● AIM OF THE EXERCISE: Reproduce each of the following records word for word, keeping their order and line breaks.

● RECORDS:
□ □ □ □ □

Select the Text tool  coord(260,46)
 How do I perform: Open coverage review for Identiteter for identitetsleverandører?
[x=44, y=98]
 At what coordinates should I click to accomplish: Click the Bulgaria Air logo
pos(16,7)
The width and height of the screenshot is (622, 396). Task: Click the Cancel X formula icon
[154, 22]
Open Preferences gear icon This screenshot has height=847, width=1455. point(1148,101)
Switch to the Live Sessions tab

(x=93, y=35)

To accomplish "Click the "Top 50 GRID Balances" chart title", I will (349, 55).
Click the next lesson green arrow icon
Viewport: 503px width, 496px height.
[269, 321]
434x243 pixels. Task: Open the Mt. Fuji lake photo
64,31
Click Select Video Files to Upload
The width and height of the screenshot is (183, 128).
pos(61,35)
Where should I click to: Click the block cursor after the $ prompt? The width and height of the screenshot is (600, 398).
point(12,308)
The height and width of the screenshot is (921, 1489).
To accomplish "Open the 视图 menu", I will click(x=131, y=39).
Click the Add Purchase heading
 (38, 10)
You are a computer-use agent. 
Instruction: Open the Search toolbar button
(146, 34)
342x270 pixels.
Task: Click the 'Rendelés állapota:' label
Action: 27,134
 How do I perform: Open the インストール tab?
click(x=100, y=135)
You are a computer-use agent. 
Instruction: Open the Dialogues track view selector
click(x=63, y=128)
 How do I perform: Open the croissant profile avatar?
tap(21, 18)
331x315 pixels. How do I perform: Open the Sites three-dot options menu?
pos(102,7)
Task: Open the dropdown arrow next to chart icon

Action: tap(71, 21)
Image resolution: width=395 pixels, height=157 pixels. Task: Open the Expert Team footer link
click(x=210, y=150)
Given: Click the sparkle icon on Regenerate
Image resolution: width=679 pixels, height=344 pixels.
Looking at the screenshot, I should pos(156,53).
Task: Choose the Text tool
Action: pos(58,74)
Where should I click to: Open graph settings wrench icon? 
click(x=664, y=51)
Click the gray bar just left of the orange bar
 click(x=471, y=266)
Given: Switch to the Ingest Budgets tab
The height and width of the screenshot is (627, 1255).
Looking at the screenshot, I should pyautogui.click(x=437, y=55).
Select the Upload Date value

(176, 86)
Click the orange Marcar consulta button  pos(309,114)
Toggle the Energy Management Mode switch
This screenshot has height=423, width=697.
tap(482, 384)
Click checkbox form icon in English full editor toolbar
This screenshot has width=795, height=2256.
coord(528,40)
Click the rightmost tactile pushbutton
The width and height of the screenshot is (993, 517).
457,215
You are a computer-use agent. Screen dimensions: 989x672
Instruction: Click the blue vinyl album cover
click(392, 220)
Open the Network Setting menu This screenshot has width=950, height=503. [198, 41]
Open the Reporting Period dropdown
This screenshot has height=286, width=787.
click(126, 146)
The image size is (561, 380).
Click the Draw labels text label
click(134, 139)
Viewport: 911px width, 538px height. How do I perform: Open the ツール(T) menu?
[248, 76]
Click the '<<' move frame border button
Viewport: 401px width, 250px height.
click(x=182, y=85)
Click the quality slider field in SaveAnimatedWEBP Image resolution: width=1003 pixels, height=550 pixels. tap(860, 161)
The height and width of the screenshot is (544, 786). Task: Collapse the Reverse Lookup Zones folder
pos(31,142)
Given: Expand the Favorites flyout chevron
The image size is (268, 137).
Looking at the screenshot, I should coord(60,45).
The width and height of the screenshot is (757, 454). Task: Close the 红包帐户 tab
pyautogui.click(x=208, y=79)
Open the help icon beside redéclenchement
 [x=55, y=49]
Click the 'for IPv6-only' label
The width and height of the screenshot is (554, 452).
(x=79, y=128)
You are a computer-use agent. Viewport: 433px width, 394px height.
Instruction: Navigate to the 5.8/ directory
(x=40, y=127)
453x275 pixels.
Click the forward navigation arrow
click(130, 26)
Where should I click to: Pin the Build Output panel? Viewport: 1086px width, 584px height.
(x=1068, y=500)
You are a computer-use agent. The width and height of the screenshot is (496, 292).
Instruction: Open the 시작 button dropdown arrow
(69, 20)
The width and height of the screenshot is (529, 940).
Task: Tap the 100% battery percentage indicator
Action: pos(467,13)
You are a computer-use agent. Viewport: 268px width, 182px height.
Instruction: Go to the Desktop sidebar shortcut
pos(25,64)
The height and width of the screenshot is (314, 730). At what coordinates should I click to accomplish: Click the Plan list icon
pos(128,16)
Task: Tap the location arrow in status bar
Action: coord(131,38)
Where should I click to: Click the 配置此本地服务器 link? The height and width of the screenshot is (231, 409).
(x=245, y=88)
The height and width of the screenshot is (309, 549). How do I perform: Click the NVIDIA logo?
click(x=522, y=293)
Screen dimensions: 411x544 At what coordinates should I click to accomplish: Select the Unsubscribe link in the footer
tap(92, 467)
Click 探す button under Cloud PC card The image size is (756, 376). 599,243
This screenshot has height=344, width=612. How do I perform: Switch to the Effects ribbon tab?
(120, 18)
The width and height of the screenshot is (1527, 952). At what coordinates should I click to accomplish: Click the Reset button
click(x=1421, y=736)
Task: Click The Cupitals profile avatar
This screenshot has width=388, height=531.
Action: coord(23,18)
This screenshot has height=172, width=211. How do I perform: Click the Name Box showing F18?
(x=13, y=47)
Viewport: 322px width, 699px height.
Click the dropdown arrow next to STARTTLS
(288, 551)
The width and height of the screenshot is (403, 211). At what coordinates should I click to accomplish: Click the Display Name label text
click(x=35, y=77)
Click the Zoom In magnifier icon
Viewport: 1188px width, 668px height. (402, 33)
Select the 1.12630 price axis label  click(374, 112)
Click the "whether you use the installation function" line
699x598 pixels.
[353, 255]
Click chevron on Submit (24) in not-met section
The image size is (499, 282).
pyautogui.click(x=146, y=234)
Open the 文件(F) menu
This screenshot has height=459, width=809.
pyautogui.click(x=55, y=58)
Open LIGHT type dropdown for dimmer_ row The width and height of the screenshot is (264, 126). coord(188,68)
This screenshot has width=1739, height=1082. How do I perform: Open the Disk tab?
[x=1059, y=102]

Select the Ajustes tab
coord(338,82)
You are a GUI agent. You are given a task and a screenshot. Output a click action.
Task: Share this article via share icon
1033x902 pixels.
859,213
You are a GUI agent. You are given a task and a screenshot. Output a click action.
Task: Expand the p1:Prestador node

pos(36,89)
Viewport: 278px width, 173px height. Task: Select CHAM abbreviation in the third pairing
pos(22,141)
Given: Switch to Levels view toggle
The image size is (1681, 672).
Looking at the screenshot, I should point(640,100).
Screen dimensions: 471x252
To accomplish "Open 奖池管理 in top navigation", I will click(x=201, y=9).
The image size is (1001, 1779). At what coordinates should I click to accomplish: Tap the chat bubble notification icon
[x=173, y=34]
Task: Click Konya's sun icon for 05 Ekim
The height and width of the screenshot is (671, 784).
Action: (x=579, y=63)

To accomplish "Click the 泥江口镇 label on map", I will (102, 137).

□ □ □ □ □

● SOLUTION FOR THIS PROBLEM:
Select the Text tool  coord(260,46)
 How do I perform: Open coverage review for Identiteter for identitetsleverandører?
[x=44, y=98]
 At what coordinates should I click to accomplish: Click the Bulgaria Air logo
pos(16,7)
The width and height of the screenshot is (622, 396). Task: Click the Cancel X formula icon
[154, 22]
Open Preferences gear icon This screenshot has height=847, width=1455. point(1148,101)
Switch to the Live Sessions tab

(x=93, y=35)

To accomplish "Click the "Top 50 GRID Balances" chart title", I will (349, 55).
Click the next lesson green arrow icon
Viewport: 503px width, 496px height.
[269, 321]
434x243 pixels. Task: Open the Mt. Fuji lake photo
64,31
Click Select Video Files to Upload
The width and height of the screenshot is (183, 128).
pos(61,35)
Where should I click to: Click the block cursor after the $ prompt? The width and height of the screenshot is (600, 398).
point(12,308)
The height and width of the screenshot is (921, 1489).
To accomplish "Open the 视图 menu", I will click(x=131, y=39).
Click the Add Purchase heading
 (38, 10)
You are a computer-use agent. 
Instruction: Open the Search toolbar button
(146, 34)
342x270 pixels.
Task: Click the 'Rendelés állapota:' label
Action: 27,134
 How do I perform: Open the インストール tab?
click(x=100, y=135)
You are a computer-use agent. 
Instruction: Open the Dialogues track view selector
click(x=63, y=128)
 How do I perform: Open the croissant profile avatar?
tap(21, 18)
331x315 pixels. How do I perform: Open the Sites three-dot options menu?
pos(102,7)
Task: Open the dropdown arrow next to chart icon

Action: tap(71, 21)
Image resolution: width=395 pixels, height=157 pixels. Task: Open the Expert Team footer link
click(x=210, y=150)
Given: Click the sparkle icon on Regenerate
Image resolution: width=679 pixels, height=344 pixels.
Looking at the screenshot, I should pos(156,53).
Task: Choose the Text tool
Action: pos(58,74)
Where should I click to: Open graph settings wrench icon? 
click(x=664, y=51)
Click the gray bar just left of the orange bar
 click(x=471, y=266)
Given: Switch to the Ingest Budgets tab
The height and width of the screenshot is (627, 1255).
Looking at the screenshot, I should pyautogui.click(x=437, y=55).
Select the Upload Date value

(176, 86)
Click the orange Marcar consulta button  pos(309,114)
Toggle the Energy Management Mode switch
This screenshot has height=423, width=697.
tap(482, 384)
Click checkbox form icon in English full editor toolbar
This screenshot has width=795, height=2256.
coord(528,40)
Click the rightmost tactile pushbutton
The width and height of the screenshot is (993, 517).
457,215
You are a computer-use agent. Screen dimensions: 989x672
Instruction: Click the blue vinyl album cover
click(392, 220)
Open the Network Setting menu This screenshot has width=950, height=503. [198, 41]
Open the Reporting Period dropdown
This screenshot has height=286, width=787.
click(126, 146)
The image size is (561, 380).
Click the Draw labels text label
click(134, 139)
Viewport: 911px width, 538px height. How do I perform: Open the ツール(T) menu?
[248, 76]
Click the '<<' move frame border button
Viewport: 401px width, 250px height.
click(x=182, y=85)
Click the quality slider field in SaveAnimatedWEBP Image resolution: width=1003 pixels, height=550 pixels. tap(860, 161)
The height and width of the screenshot is (544, 786). Task: Collapse the Reverse Lookup Zones folder
pos(31,142)
Given: Expand the Favorites flyout chevron
The image size is (268, 137).
Looking at the screenshot, I should coord(60,45).
The width and height of the screenshot is (757, 454). Task: Close the 红包帐户 tab
pyautogui.click(x=208, y=79)
Open the help icon beside redéclenchement
 [x=55, y=49]
Click the 'for IPv6-only' label
The width and height of the screenshot is (554, 452).
(x=79, y=128)
You are a computer-use agent. Viewport: 433px width, 394px height.
Instruction: Navigate to the 5.8/ directory
(x=40, y=127)
453x275 pixels.
Click the forward navigation arrow
click(130, 26)
Where should I click to: Pin the Build Output panel? Viewport: 1086px width, 584px height.
(x=1068, y=500)
You are a computer-use agent. The width and height of the screenshot is (496, 292).
Instruction: Open the 시작 button dropdown arrow
(69, 20)
The width and height of the screenshot is (529, 940).
Task: Tap the 100% battery percentage indicator
Action: pos(467,13)
You are a computer-use agent. Viewport: 268px width, 182px height.
Instruction: Go to the Desktop sidebar shortcut
pos(25,64)
The height and width of the screenshot is (314, 730). At what coordinates should I click to accomplish: Click the Plan list icon
pos(128,16)
Task: Tap the location arrow in status bar
Action: coord(131,38)
Where should I click to: Click the 配置此本地服务器 link? The height and width of the screenshot is (231, 409).
(x=245, y=88)
The height and width of the screenshot is (309, 549). How do I perform: Click the NVIDIA logo?
click(x=522, y=293)
Screen dimensions: 411x544 At what coordinates should I click to accomplish: Select the Unsubscribe link in the footer
tap(92, 467)
Click 探す button under Cloud PC card The image size is (756, 376). 599,243
This screenshot has height=344, width=612. How do I perform: Switch to the Effects ribbon tab?
(120, 18)
The width and height of the screenshot is (1527, 952). At what coordinates should I click to accomplish: Click the Reset button
click(x=1421, y=736)
Task: Click The Cupitals profile avatar
This screenshot has width=388, height=531.
Action: coord(23,18)
This screenshot has height=172, width=211. How do I perform: Click the Name Box showing F18?
(x=13, y=47)
Viewport: 322px width, 699px height.
Click the dropdown arrow next to STARTTLS
(288, 551)
The width and height of the screenshot is (403, 211). At what coordinates should I click to accomplish: Click the Display Name label text
click(x=35, y=77)
Click the Zoom In magnifier icon
Viewport: 1188px width, 668px height. (402, 33)
Select the 1.12630 price axis label  click(374, 112)
Click the "whether you use the installation function" line
699x598 pixels.
[353, 255]
Click chevron on Submit (24) in not-met section
The image size is (499, 282).
pyautogui.click(x=146, y=234)
Open the 文件(F) menu
This screenshot has height=459, width=809.
pyautogui.click(x=55, y=58)
Open LIGHT type dropdown for dimmer_ row The width and height of the screenshot is (264, 126). coord(188,68)
This screenshot has width=1739, height=1082. How do I perform: Open the Disk tab?
[x=1059, y=102]

Select the Ajustes tab
coord(338,82)
You are a GUI agent. You are given a task and a screenshot. Output a click action.
Task: Share this article via share icon
1033x902 pixels.
859,213
You are a GUI agent. You are given a task and a screenshot. Output a click action.
Task: Expand the p1:Prestador node

pos(36,89)
Viewport: 278px width, 173px height. Task: Select CHAM abbreviation in the third pairing
pos(22,141)
Given: Switch to Levels view toggle
The image size is (1681, 672).
Looking at the screenshot, I should point(640,100).
Screen dimensions: 471x252
To accomplish "Open 奖池管理 in top navigation", I will click(x=201, y=9).
The image size is (1001, 1779). At what coordinates should I click to accomplish: Tap the chat bubble notification icon
[x=173, y=34]
Task: Click Konya's sun icon for 05 Ekim
The height and width of the screenshot is (671, 784).
Action: (x=579, y=63)

To accomplish "Click the 泥江口镇 label on map", I will (102, 137).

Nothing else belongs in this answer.